And ΔPinv in FIG. 1 (b), and .DELTA.Pm, showing the relationship of [Delta] T. It is assumed that the AC component ΔPinv included in the power on the DC side of the inverter device 3 has increased due to the unstable phenomenon of the power receiving filter 2. In this case, the electric power of the synchronous motor 4 is increased by ΔPm by increasing the shaft torque of the synchronous motor 4 by ΔT based on the equation (5) (solid arrow in FIG. 1B).

  On the other hand, it is assumed that the AC component ΔPinv included in the power on the DC side of the inverter device 3 decreases. In this case, the electric power of the synchronous motor 4 is decreased by ΔPm by reducing the shaft torque of the synchronous motor 4 by ΔT based on the equation (5) (broken arrow in FIG. 1B).

  Thus, by operating the shaft torque of the synchronous motor 4 based on the formula (5), the AC component included in the DC side power of the inverter device 3 is absorbed in the AC side, and the synchronous motor 4 Consume as electricity. Thereby, the unstable phenomenon of the power receiving filter 2 is suppressed.

  In order to perform the ΔT operation on the shaft torque of the synchronous motor 4, the operation amount ΔId for the d-axis current and the operation amount ΔIq for the q-axis current may be derived based on the equation (5).

  FIG. 2 is a diagram showing an inverter control device to which the present invention is applied. In FIG. 2, an inverter device 3 is connected to a DC power source 1 through a power receiving filter 2 including a reactor and a capacitor, and converts DC power into three-phase AC power. The synchronous motor 4 receives the three-phase AC power output from the inverter device 3 as an input, converts it into shaft torque, and outputs it. In FIG. 1, one synchronous motor is driven, but two or more synchronous motors may be driven.
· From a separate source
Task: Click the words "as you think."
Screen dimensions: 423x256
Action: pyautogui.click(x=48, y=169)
  The first adder 7 adds the first d-axis current command Id *, which is a command value for the d-axis current Id, and the d-axis current manipulated variable ΔId, which is the output of the voltage vibration suppression means 17 described later. 2 d-axis current command Id ** is output. The second adder 8 adds the first q-axis current command Iq *, which is a command value for the q-axis current Iq, and the q-axis current manipulated variable ΔIq, which is the output of the voltage vibration suppression means 17 described later. 2 q-axis current command Iq ** is output.
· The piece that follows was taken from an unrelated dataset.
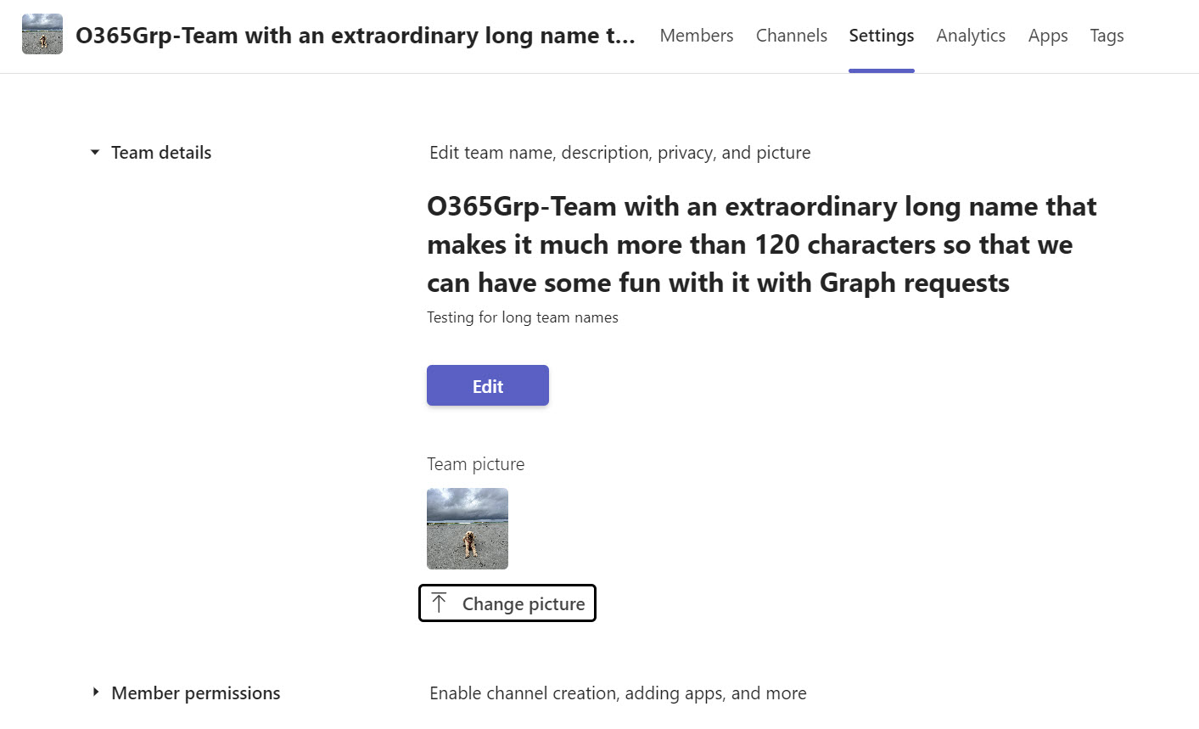View the Tags tab
Screen dimensions: 1199x729
click(x=1107, y=36)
The vector control means 9 implements vector control which is one of the control methods for the AC motor. Since vector control is described in, for example, Non-Patent Document 1, details are omitted.
The vector control means 9 includes a first subtracter 10, a second subtractor 11, a voltage vector calculation means 12, a current control means 13, a third adder 14, and a fourth adder 15. Consists of

  The first subtracter 10 subtracts the d-axis current Id from the second d-axis current command Id ** output from the first adder 7 and outputs the result. The second subtractor 11 subtracts the q-axis current Iq from the second q-axis current command Iq ** output from the second adder 8 and outputs the result.
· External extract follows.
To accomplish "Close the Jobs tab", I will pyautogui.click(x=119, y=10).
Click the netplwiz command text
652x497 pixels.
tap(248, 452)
  The voltage vector calculation means 12 includes the second d-axis current command Id ** output from the first adder 7 and the second q-axis current command output from the second adder 8. The first d-axis voltage command Vd * and the first q-axis voltage command Vq * are output based on Iq **, the motor constant, and the frequency command ωinv for the inverter device 3 not shown here. .

  The current control means 13 is configured to output the second d-axis current Id from the first adder 7 based on the output of the first subtractor 10 and the output of the second subtractor 11. So that the q-axis current Iq follows the second q-axis current command Iq ** output from the first adder 8. The second d-axis voltage command Vd ** and the second q-axis voltage command Vq ** are output.

  The third adder 14 receives the first d-axis voltage command Vd * output from the voltage vector means 12 and the second d-axis voltage command Vd ** output from the current control means 13. The third d-axis voltage command Vd *** is output by addition. The fourth adder 15 receives the first q-axis voltage command Vq * output from the voltage vector means 12 and the second q-axis voltage command Vq ** output from the current control means 13. The third q-axis voltage command Vq *** is output by addition.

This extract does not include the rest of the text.